*** TEXTO DE REFERÊNCIA ***
A
jornalista Eleonora de Lucena publicou, no Facebook, artigo que lhe foi
encomendado pelo jornal argentino Clarín e não publicado porque lhe exigiram
“amenizar” trechos. Especificamente,”não queriam que eu falasse em ‘submissão
aos EUA”, diz ela.
Os
pregoeiros da “liberdade de imprensa” em nosso continente são a favor da livre
expressão do pensamento. Da do deles, é claro.
Republico o
texto de Lucena, ótimo como sempre:
O
julgamento de Dilma Rousseff atropela a democracia e expõe de maneira crua o
embate de interesses antagônicos na América Latina. De um lado, um projeto de
integração regional sem submissão aos Estados Unidos; de outro, a volta das
conhecidas “relações carnais” com o império do Norte.
O
governo de Michel Temer mostra que quer esvaziar o Mercosul. Repetindo ardis
usados internamente no país, manobra para golpear essa construção da união
sul-americana que vai muito além de acertos comerciais.
***
### QUESTÃO A RESOLVER:
De acordo com o texto de referência, por que o artigo de Eleonora de Lucena encomendado pelo jornal Clarín não foi publicado? O material não interfere nesta atividade.
*** DADOS ***
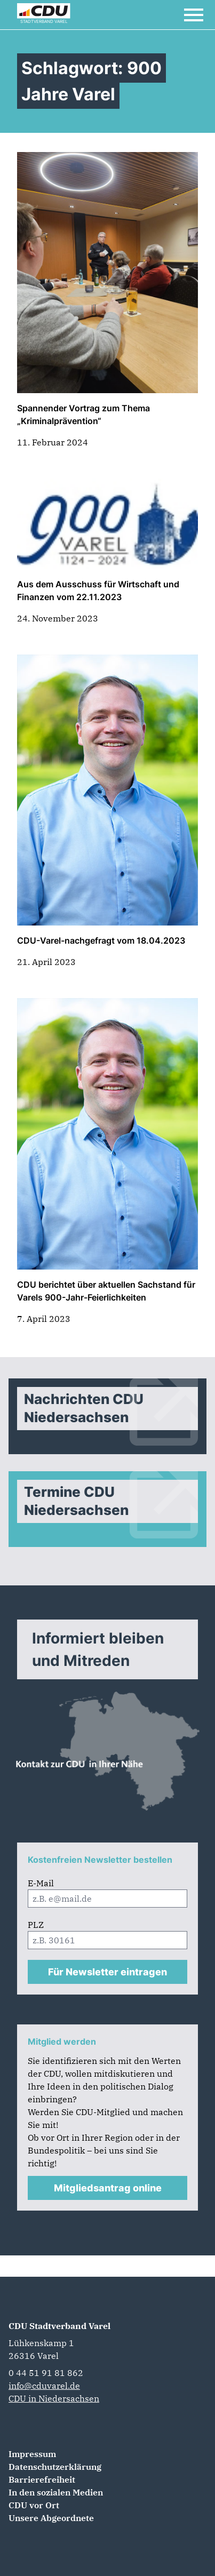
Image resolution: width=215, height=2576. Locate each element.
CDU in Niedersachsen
***
### RESPOSTA À QUESTÃO:
Porque lhe exigiram amenizar trechos do artigo.